### SELECTED TEXT
------------------------------------

How Should Dual Suppliers Be Configured According to Risk?
Applying the same dual-supplier requirements to every material creates a large amount of low-value review work and may still overlook materials that are genuinely difficult to replace.
A more practical approach is to assess four factors together:
- Concentration of supply sources;
- Sensitivity to export control policies;
- Impact of material switching on process and performance;
- Time required to complete customer or project approval.
Material Risk Classification
| Risk Level | Typical Situation | Required Status of the Second Source |
| High risk | Key anode, cathode, or electrolyte materials that are explicitly controlled, close to control thresholds, or highly concentrated in origin and processing | Complete commercial-batch, production-line, and required customer validation, while maintaining real purchasing records |
| Medium risk | Materials not directly controlled but whose switching would significantly change process windows or cell performance | Complete at least small-batch production validation and establish a clear scale-up plan |
| General risk | Auxiliary materials with diversified sources, low switching difficulty, and limited impact on core performance | Complete document review, basic testing, and use confirmation, while maintaining an approved supplier list |
A second supplier for a high-risk material does not necessarily need to receive the same purchasing share as the primary supplier. However, its real supply capability should be maintained through periodic orders. A second source without recent production and delivery records is unlikely to assume volume supply immediately during an emergency.
How Should Export Licensing Be Incorporated into Lead Time and Contract Management?

------------------------------------

### SOURCE EXCERPT

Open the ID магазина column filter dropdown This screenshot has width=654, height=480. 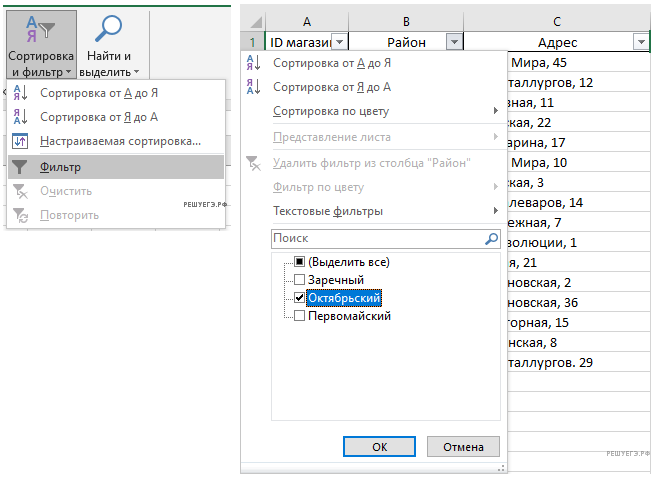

------------------------------------

### INSTRUCTIONS TO FOLLOW
Continue the text above about configuring dual suppliers for battery materials, starting after its final heading on export licensing.

### RESULT OF THE TASK
Traditional procurement lead times usually include production scheduling, testing, packaging, and transportation. Controlled items may also require additional time for:
- Confirmation of item technical parameters;
- Determination of export control classification;
- Preparation of end-user and end-use documentation;
- License application and supplemental documentation;
- Verification of license scope;
- Customs declaration and customs review;
- Adjustment of logistics routes;
- Internal or customer change approval.
An export license should not be interpreted simply as an export prohibition, but licensing requirements increase lead-time uncertainty. For relevant graphite items, application documents may include technical product descriptions, test reports, end-user statements, and end-use certificates. The stated end use must be specific and accurate.
Procurement contracts need to clarify:
- Whether the product falls within or is close to a controlled item category;
- Which party is responsible for item classification;
- Which party provides end-user and end-use documentation;
- Whether lead time begins upon order confirmation, license approval, or goods release;
- How unfulfilled orders will be handled if policies are suspended, reinstated, or adjusted;
- Whether suppliers must provide advance notice before changing mines, processing plants, or export entities;
- Whether alternative sources are available if a license is not approved or approval is delayed.
Compliance assessments should be based on actual product parameters, destination, end user, and the export control requirements in force at the time. They cannot rely solely on customs codes, product names, or verbal statements from suppliers.
Where Do Current Dual-Sourcing Strategies Most Commonly Fail?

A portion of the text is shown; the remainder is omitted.